Au début, il n’ose pas. Les livres forment un mur qui le dépasse et contre lequel il cogne sa tête de périgourdin cultivé. En lisant pourtant, il écrit les choses qui lui viennent comme ça au creux du livre et il s’en empare un peu en lui mangeant les marges. Il sème ses premiers cailloux dans la mince bande que la prose abandonne, mais c’est bien, ça suffit, c’est bon. Par ce détour il effectue sans en avoir l’air le dérapage qui le mène à sa pensée. L’essentiel est de ne pas mordre directement dans la pierre, il se casserait les dents contre ces dalles qui l’écrasent encore. Lentement il s’installe dans le détour, dans la feinte qui fera sa fortune.
Vient un moment où les marges débordent, où le prétexte du commentaire devient un texte. Il est alors là, dos aux livres, et le plus naturellement du monde il entre de plain-pied dans l’écriture. Ce second glissement est le pas décisif car cette fois la feuille est vierge et l’attaque de la plume doit être réussie.

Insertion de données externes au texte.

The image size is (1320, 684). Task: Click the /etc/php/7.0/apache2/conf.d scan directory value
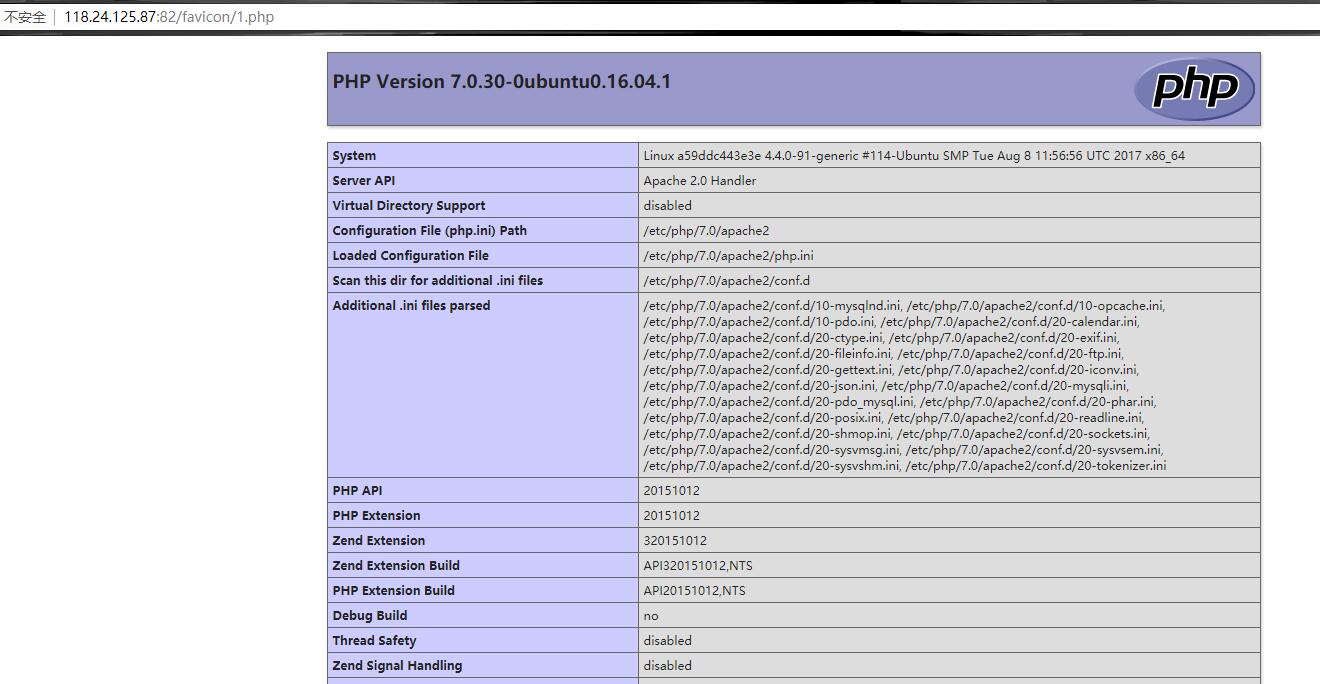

La première trace est la bonne. En fin d’après-midi, au début du mois de septembre, il affirme son pas dans l’escalier qui mène à sa librairie. La pierre a vibré sous son poids et le papier posé à la hâte reçoit les premières entailles. Il a toujours su qu’il en viendrait là. Il faut l’imaginer debout, il pèse de tout son poids sur l’écritoire, toute l’antiquité et son père sont dans son dos, son buste est légèrement incliné et il sent que son corps peu à peu se dénoue, se redresse. Il n’écrit pas, il grave. C’est d’emblée le bon ton, la hauteur de vue, la phrase qui s’inscrit dans le marbre. Tout vient avec bonheur ; c’est la gravure contre la gravelle, à la mort qui le poinct il oppose un poing ferme et clos. On verra bien. Ce n’est pas mal, et puis après tout, ce n’est qu’un essai.